──────── Record excerpts ────────
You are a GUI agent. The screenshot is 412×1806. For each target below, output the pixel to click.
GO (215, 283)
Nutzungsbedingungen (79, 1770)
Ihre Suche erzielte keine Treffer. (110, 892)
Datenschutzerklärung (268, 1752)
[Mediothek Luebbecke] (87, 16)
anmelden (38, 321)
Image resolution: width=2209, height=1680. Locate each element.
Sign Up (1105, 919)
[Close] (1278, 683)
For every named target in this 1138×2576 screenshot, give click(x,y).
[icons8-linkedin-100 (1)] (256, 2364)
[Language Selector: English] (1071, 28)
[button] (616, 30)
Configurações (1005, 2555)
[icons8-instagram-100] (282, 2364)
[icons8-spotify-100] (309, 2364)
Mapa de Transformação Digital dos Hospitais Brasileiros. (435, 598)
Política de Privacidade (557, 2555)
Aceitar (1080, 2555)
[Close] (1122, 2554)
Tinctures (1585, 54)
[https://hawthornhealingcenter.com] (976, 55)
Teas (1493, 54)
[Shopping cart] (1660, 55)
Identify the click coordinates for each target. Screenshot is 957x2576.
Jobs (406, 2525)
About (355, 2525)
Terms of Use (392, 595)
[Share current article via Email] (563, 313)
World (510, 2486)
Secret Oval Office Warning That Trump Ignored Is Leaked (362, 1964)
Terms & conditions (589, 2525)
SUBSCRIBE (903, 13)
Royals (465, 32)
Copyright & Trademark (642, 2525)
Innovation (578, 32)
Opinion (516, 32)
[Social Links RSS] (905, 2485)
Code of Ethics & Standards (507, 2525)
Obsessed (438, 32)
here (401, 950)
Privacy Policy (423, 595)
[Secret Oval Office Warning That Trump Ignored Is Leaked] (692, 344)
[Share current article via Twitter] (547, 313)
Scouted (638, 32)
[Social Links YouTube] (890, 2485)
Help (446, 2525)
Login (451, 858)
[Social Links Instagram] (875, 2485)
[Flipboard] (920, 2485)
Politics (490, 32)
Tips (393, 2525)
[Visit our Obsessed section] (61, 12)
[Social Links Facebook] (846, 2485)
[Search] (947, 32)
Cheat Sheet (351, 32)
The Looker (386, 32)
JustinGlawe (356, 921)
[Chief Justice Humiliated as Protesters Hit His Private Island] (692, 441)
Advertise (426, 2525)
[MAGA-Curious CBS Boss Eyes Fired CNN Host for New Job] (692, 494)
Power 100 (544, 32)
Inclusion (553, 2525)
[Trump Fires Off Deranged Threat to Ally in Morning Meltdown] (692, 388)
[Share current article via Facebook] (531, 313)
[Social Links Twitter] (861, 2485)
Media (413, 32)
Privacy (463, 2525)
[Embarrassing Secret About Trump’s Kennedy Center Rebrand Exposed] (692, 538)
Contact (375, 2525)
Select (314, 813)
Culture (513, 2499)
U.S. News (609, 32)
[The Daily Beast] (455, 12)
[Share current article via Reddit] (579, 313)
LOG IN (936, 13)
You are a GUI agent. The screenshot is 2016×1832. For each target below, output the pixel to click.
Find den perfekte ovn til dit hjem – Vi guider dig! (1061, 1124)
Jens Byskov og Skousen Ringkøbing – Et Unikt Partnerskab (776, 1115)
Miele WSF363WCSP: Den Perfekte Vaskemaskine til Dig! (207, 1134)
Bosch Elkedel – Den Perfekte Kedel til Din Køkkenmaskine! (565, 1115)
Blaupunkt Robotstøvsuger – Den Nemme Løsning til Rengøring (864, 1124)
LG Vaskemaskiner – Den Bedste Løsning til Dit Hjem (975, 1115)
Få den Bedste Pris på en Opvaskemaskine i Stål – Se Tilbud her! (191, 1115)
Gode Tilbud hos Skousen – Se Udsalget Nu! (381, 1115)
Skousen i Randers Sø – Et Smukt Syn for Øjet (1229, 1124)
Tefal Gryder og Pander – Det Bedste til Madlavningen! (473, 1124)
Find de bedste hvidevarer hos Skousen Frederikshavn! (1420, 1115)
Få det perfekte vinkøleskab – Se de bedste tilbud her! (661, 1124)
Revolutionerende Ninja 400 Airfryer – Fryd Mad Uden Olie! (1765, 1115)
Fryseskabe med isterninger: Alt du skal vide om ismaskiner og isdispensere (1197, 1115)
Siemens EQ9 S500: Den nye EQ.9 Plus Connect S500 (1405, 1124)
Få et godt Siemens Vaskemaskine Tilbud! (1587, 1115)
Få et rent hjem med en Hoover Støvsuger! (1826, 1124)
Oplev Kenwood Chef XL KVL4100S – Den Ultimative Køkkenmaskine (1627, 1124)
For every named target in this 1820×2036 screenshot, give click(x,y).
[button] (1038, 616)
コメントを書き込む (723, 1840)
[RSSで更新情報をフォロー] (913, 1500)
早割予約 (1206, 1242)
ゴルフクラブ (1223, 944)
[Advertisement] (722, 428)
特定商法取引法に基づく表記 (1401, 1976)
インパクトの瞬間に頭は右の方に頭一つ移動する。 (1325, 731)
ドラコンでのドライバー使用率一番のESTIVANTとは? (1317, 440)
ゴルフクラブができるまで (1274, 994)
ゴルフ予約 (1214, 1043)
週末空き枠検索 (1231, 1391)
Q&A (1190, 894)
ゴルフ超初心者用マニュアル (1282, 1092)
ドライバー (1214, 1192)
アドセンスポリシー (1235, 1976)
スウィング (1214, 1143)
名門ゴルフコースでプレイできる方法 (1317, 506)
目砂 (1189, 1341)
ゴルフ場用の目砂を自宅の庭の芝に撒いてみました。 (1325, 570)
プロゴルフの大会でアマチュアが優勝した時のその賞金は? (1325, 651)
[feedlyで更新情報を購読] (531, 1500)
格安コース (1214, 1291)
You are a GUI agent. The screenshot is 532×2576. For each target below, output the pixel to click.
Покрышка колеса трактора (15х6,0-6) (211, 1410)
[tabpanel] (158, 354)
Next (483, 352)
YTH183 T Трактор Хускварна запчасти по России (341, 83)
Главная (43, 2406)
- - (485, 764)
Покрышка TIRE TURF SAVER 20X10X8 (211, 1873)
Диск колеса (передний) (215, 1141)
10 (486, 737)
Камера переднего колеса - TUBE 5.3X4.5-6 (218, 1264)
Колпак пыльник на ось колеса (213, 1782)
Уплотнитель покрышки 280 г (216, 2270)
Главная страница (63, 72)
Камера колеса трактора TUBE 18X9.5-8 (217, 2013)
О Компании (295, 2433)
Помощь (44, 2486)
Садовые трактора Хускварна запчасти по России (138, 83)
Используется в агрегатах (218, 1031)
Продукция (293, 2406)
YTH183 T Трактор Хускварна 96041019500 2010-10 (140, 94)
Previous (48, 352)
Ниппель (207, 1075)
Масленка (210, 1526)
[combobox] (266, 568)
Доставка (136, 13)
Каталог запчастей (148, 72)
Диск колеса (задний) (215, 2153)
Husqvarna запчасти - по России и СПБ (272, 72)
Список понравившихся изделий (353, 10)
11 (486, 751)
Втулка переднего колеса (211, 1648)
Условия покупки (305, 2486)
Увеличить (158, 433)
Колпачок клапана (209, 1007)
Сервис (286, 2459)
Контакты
────────
• Assignment: Since only part of the listing is wanted, copy exactly the lines from the one holding "Image resolution: width=2209, height=1680." to the one holding "About (355, 2525)", both included.

• Exercise output:
Image resolution: width=2209, height=1680. Locate each element.
Sign Up (1105, 919)
[Close] (1278, 683)
For every named target in this 1138×2576 screenshot, give click(x,y).
[icons8-linkedin-100 (1)] (256, 2364)
[Language Selector: English] (1071, 28)
[button] (616, 30)
Configurações (1005, 2555)
[icons8-instagram-100] (282, 2364)
[icons8-spotify-100] (309, 2364)
Mapa de Transformação Digital dos Hospitais Brasileiros. (435, 598)
Política de Privacidade (557, 2555)
Aceitar (1080, 2555)
[Close] (1122, 2554)
Tinctures (1585, 54)
[https://hawthornhealingcenter.com] (976, 55)
Teas (1493, 54)
[Shopping cart] (1660, 55)
Identify the click coordinates for each target. Screenshot is 957x2576.
Jobs (406, 2525)
About (355, 2525)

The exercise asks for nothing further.